Advantages and benefits
This model explains why different carcinogens, such as smoking and radiation, can be synergistic, that is, the effect together is greater than the sum of the individual effects.9 When individuals are exposed to two or more carcinogens concurrently, the rate of exposure increases (since the rate would be the summed rates of the two or more carcinogens), so the higher rate makes the combined carcinogens more effective in causing cancer.
This mathematical model also explains why studies of areas with different background radiation levels have failed to show significant difference in cancer incidence.1 In general, background radiation level provides a very low dose rate.
When the current LNT model (see Eq. 2) is used to estimate cancer risk, generally the user is advised to reduce the risk by a factor of 2 for low dose rates. In 2012, the UN Scientific Committee on the Effects of Atomic Radiation (UNSCEAR) defined a “low dose rate” as less than 6 mSv/hr. It’s not always clear when to apply this; it would be applicable for most occupation exposure, but for some high radiation exposures (e.g., steam generator repairs) it may not be. By feathering in the cancer risks from low dose rates and high dose rates into a single equation, this problem is eliminated.
It could be argued that this relatively short article with relatively little detail about radiation effects for individual types of cancer does not justify deviating from the LNT model. I do not disagree that the above treatment is far from exhaustive. However, I also note that ignoring all DNA repair mechanisms (except for a vaguely defined factor of 2) is not a scientific approach. Surely, we can do better (from a mathematical standpoint) than throwing in a factor of 2 at the endpoint. Science is supposed to explain not just why things happen but provide a reasonable mathematical relationship between inputs and outputs.
Frank Augustine is a retired engineer from the Naval Nuclear Laboratory. This article is the opinion of the author and does not necessarily reflect the opinions of the American Nuclear Society, the Naval Nuclear Propulsion Program, the Naval Nuclear Laboratory, the Department of Energy, or the National Nuclear Security Administration’s Naval Reactors Office. Publication of author viewpoints or identification of materials or products should not be construed as endorsement by this publication or the Society.
References
- R. E. Shore et al. “Recent Epidemiological Studies and the Linear No-Threshold Model for Radiation Protection—Considerations Regarding NCRP Commentary 27.” Health Phys 116 (2019):235; doi.org/10.1097/HP.0000000000001015.
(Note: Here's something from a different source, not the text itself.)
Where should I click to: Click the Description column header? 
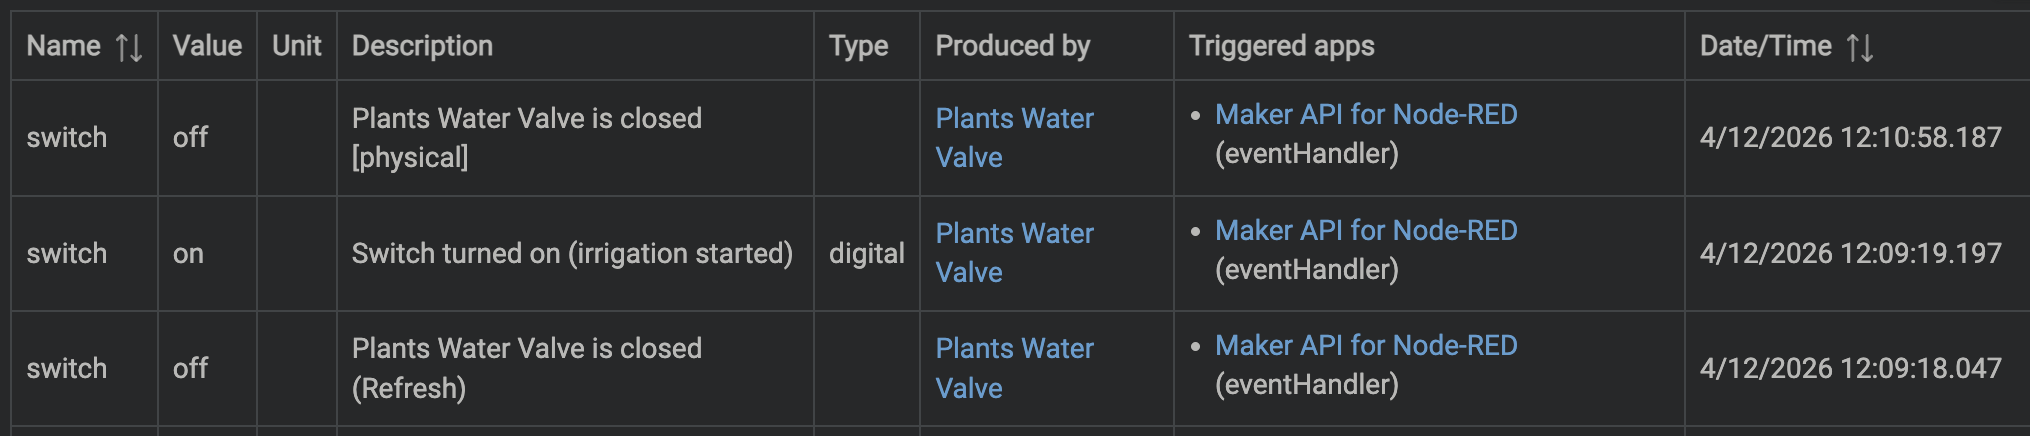(422, 46)
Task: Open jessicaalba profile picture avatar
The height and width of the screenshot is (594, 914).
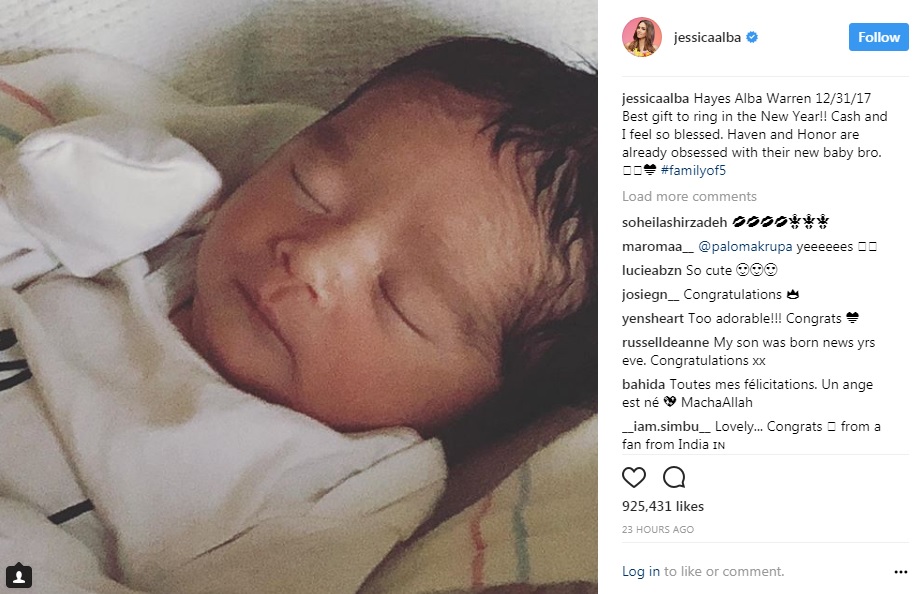Action: pyautogui.click(x=642, y=37)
- W. M. Glines. “Mechanistic Biology and Radiation Standards.” Health Phys 118 (2020):257; doi.org/10.1097/HP.0000000000001188.
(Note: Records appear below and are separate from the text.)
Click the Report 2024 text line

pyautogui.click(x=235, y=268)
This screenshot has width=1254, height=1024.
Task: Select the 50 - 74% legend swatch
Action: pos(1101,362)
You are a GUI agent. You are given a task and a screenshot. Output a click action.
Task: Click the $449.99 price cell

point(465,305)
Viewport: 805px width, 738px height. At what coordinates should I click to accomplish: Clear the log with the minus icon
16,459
- O. G. Raabe. “Concerning the Health Effects of Internally Deposited Radionuclides.” Health Phys 98 (2010):513; doi.org/10.1097/HP.0b013e3181c20e25.
- I. Shuryak. “Mechanistic Modeling of Dose and Dose Rate Dependences of Radiation-Induced DNA Double Strand Break Rejoining Kinetics in Saccharomyces cerevisiae.” PLoS ONE 11(2016):e014607; doi.org/10.1371/journal.pone.0146407.
- W. Han and K. N. Yu. “Ionizing Radiation, DNA Double Strand Break and Mutation.” Chap. 7 in Advances in Genetics Research, Vol. 4, ed. K. V. Urbano (Nova Science Publishers, 2010).
- H. A. Tindle et al. “Lifetime Smoking History and Risk of Lung Cancer: Results from the Framingham Heart Study.” J National Cancer Institute 110(2018):1201; doi.org/10.1093/jnci/djy041.
- L. T. Dauer et al. “Review and Evaluation of Updated Research on the Health Effects Associated with Low-Dose Ionising Radiation.” Rad Prot Dosim 140(2010):103; doi.org/10.1093/rpd/ncq141.
- National Academies. “BEIR VII: Health Risks from Exposure to Low Levels of Ionizing Radiation” (2006); nap.nationalacademies.org/resource/11340/beir_vii_final.pdf.
- K. Furukawa et al. “Radiation and Smoking Effects on Lung Cancer Incidence Among Atomic Bomb Survivors.” Rad Res 174(2010):72; doi.org/10.1667/RR2083.1.